Auch bei der Weltbank-Tochter für Projekte mit Partnern in der Privatwirtschaft zeigen sich große Probleme. Die International Finance Corporation (IFC) vergibt einen Großteil ihrer Gelder über so genannte "Finanzintermediäre" wie Banken oder Fonds. Hier fehle es an Transparenz und Kontrolle kritisiert urgewald. Immer wieder würden Projekte finanziert, die zu mehr Leid und Not führen, statt Entwicklung zu ermöglichen.
Gleichzeitig plane die Bank, ihr Kapital zunehmend in riskante Großprojekte zu investieren und schneller abfließen zu lassen. Die Risiken für Menschen, vor allem die schwächsten sozialen Gruppen, sind dabei enorm, gleiches gilt für die Umwelt, so urgewald.
Die Weltbank reagiert mit dieser Risikostrategie, nach Einschätzungen von urgewald auf die zunehmende Konkurrenz im Bereich der Entwicklungsfinanzierung. So hat im Juli die neue Entwicklungsbank der BRICS-Länder ihre Arbeit aufgenommen.

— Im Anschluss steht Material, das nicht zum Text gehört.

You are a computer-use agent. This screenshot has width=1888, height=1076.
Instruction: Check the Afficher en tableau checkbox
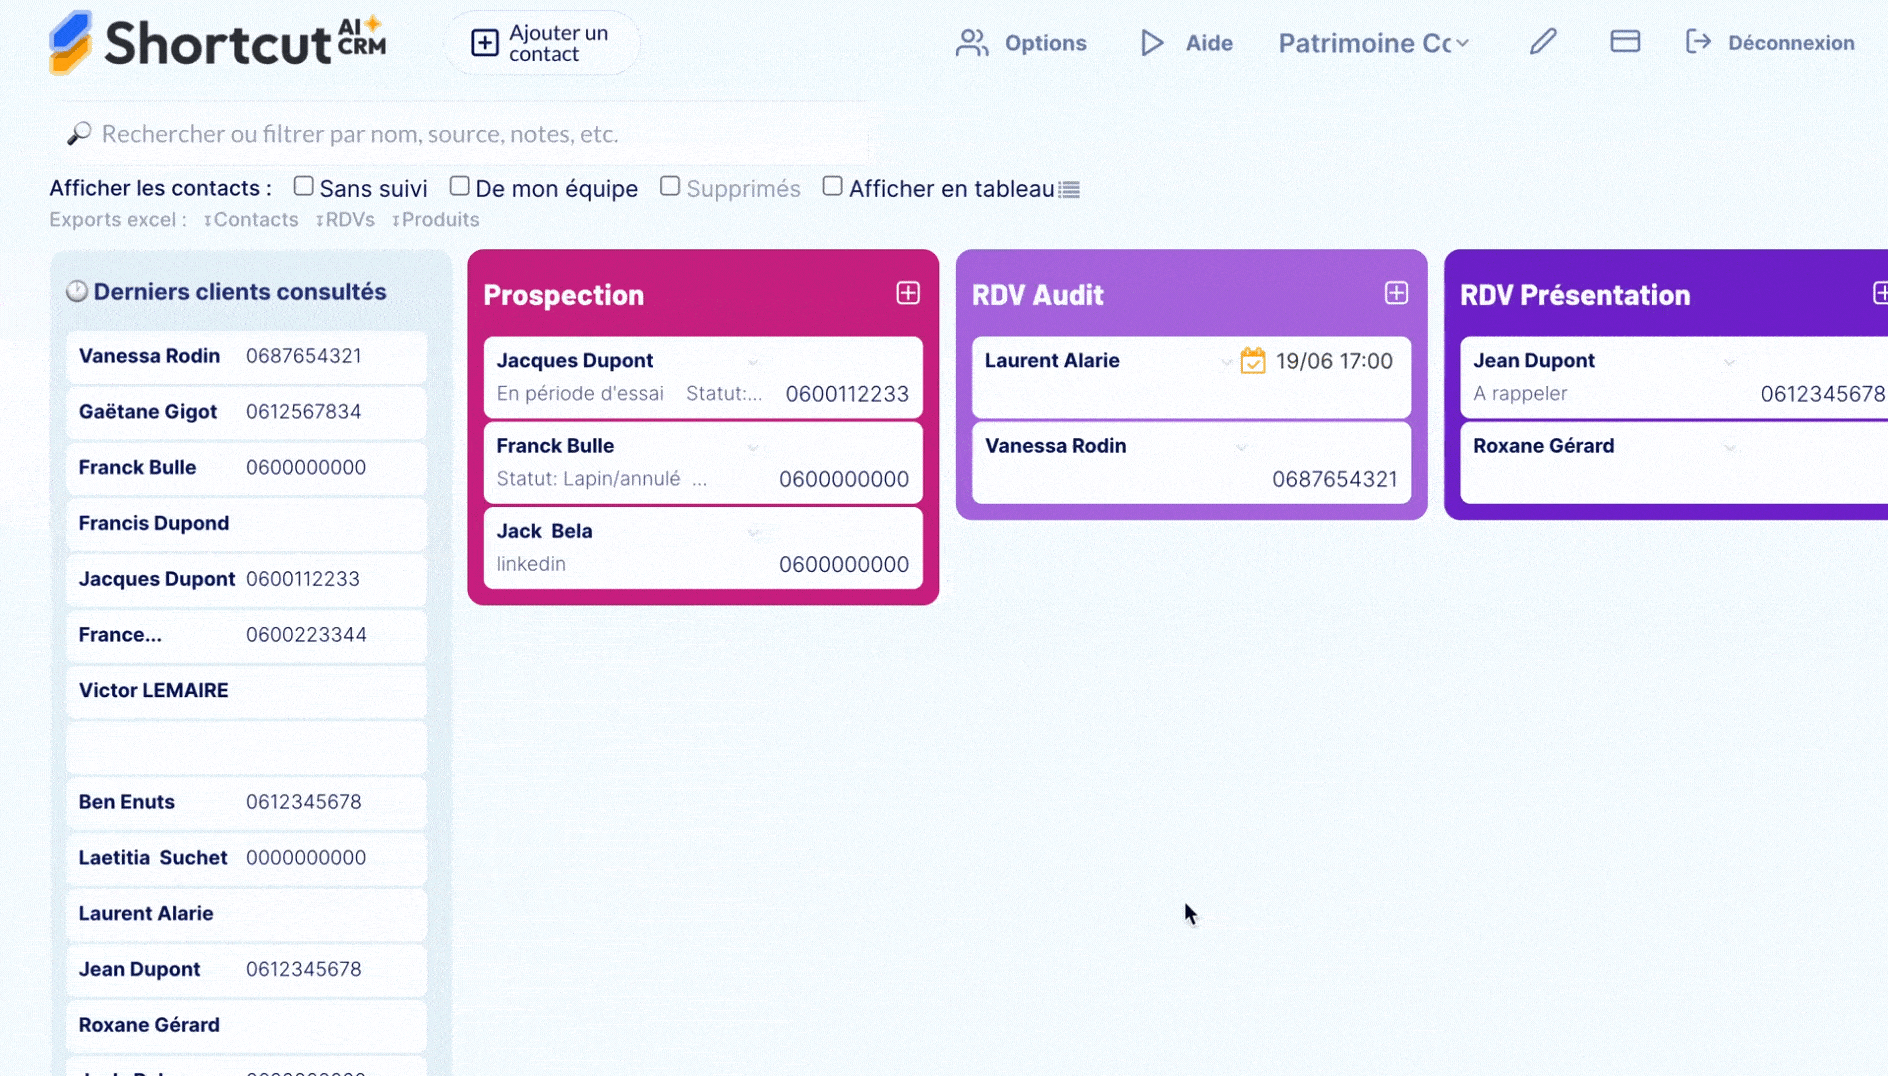click(x=832, y=187)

Größter Anteilseigner ist, wie auch bei der neuen Asiatischen Infrastrukturbank AIIB, China. Anfang 2016 will die AIIB ihren Betrieb aufnehmen. Sie wird ihren Sitz in Beijing haben und soll über ein Anfangskapital von 100 Milliarden US–Dollar verfügen. Deutschland ist neben weiteren EU-Staaten Gründungsmitglied der AIIB und größter europäischer Kapitalgeber.
Laut urgewald schwächt die Weltbank mit der vorgeschlagenen Verwässerung von Umwelt- und Sozialstandards und der Ablehnung menschenrechtlicher Prüfungen ihre eigenen, offiziellen Ziele - Armut zu bekämpfen und nachhaltige Entwicklung zu fördern.